Atlanta Rapper Bigg Gip Says He Wants a Hetero Pride Month to Begin in 2020
Atlanta rapper Big Gipp posted a message to his Instagram that many felt was homophobic. In the post Gipp expressed his desire to have a "Straight Pride Month." He based his reasoning on the "average" structure of a family. In the image parents are shielding their child from a rainbow, which many can see alludes to the LGBT community. Along with the picture, he also added a caption that stated,
"With the total push of other ways of living…let's all please remember we all come from this right here…No disrespect 2 no one but let's push this more in 2020…"
Even when one of his followers tried to make him aware of the insensitive nature of the post. Gipp gave a rebuttal expressing that the rainbow depicted was "GODS property." Primarily denoting the connection between the symbolic rainbow flag and the LGBT movement.

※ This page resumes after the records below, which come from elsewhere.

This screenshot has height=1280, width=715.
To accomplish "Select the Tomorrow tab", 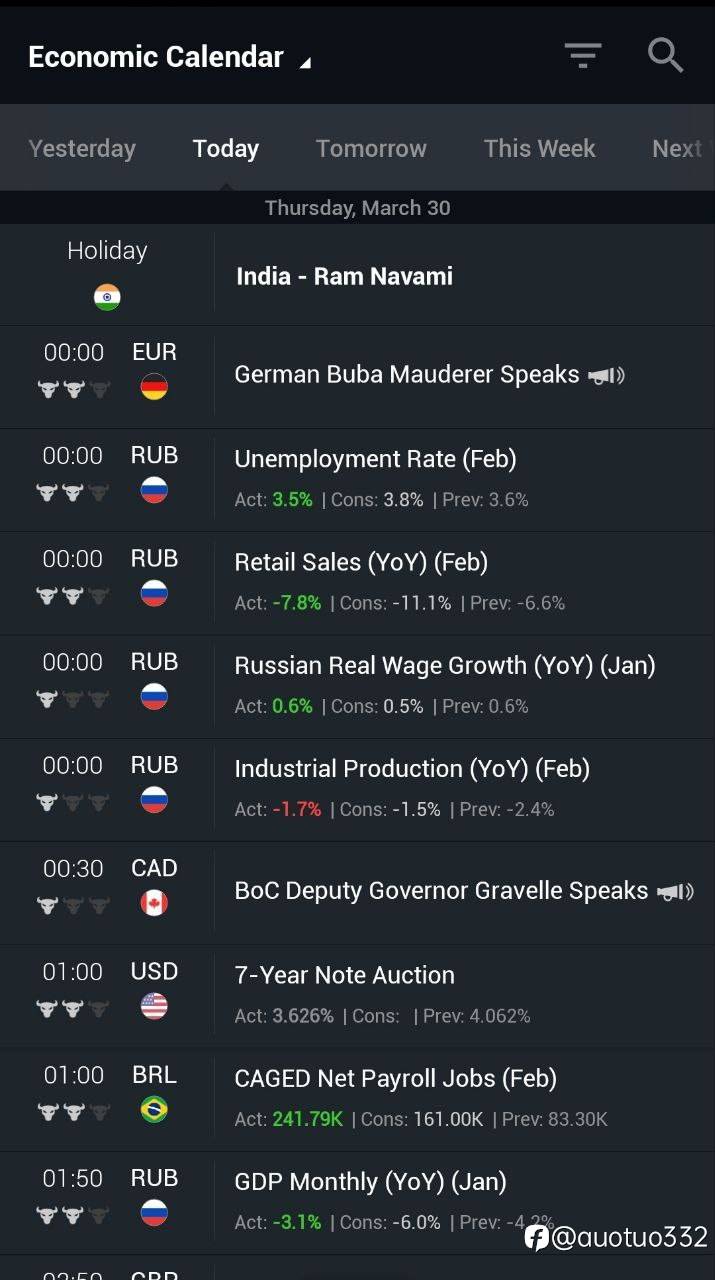I will (371, 148).
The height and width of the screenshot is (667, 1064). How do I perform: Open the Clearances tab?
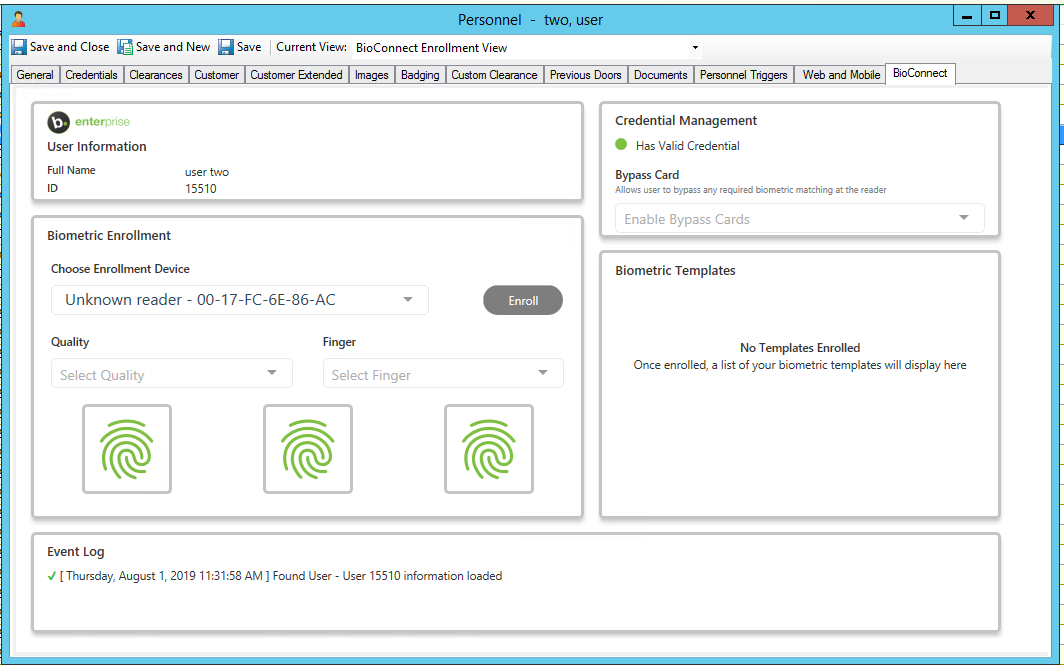(x=156, y=75)
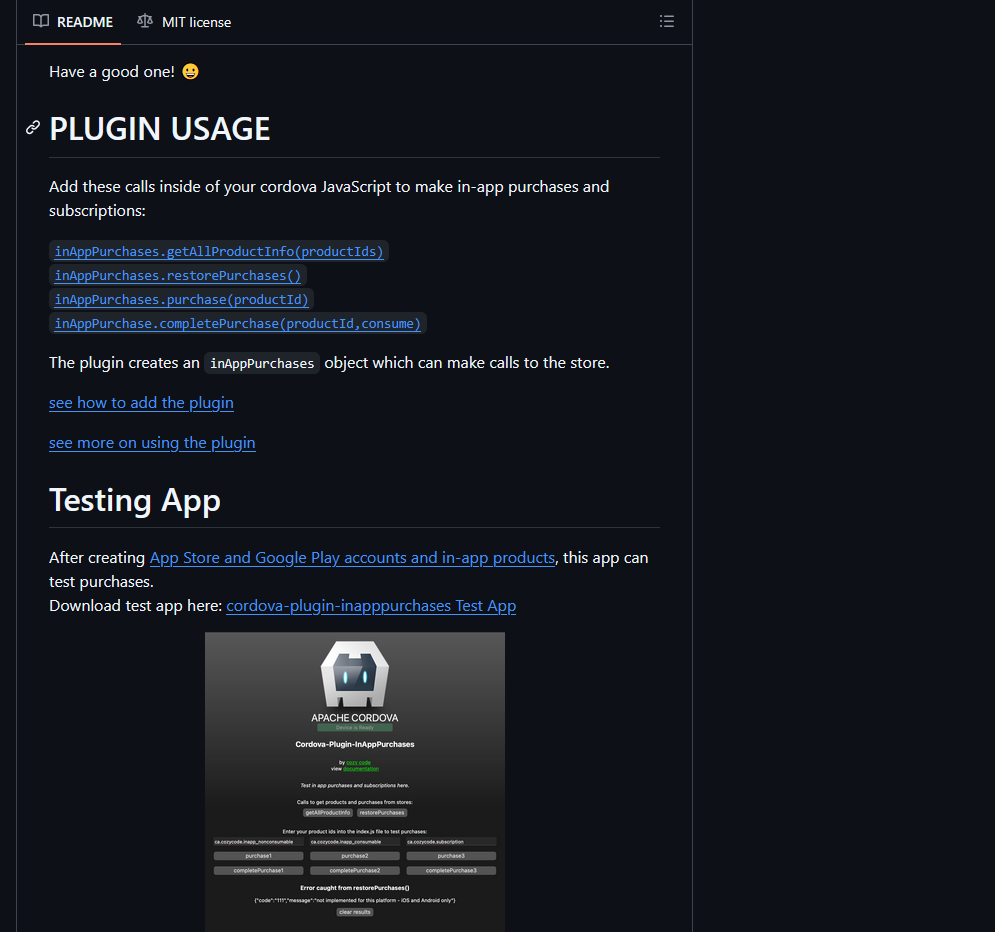Viewport: 995px width, 932px height.
Task: Select the inAppPurchases.purchase(productId) code snippet
Action: pos(181,299)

This is not the first time the concept of a straight pride celebration has hit the mainstream. Gipp's call for a month that celebrates heterosexuality echoes back to the straight pride parade that took place in Boston, Massachusetts, earlier this year.
In Sep. 2019, numerous individuals marched the streets of Boston in celebration of heterosexuality. Collectively they shouted the phrases "straight lives matter" and "It's great to be straight." However, the march soon became a testament to the rhetoric that Donald Trump promoted during his campaign and presidential term.
Yet, why are so many LGBT people offended by this trend of celebrating heterosexuality?
First off, this is not a discussion on whether or not there is pride in being heterosexual. Without question, everyone should take pride in who they are. Yet, when people mention the celebration of "straight-pride," they do so without acknowledging the oppression that the LGBT community endures.
The call for straight pride parades, straight pride month, or straight pride paraphernalia, is done out of the need to contrast the progress and acceptance of the LGBT community.
Note, the advantage and the necessity of celebration for marginalized groups is imperative. This act of celebration aids the many lives which exist within societies that have brutalized, fetishized, and demonized their communities. Straight people have never been hated, killed, or threatened based on expressions that which comes naturally to them. The same is not for members of the LGBT community.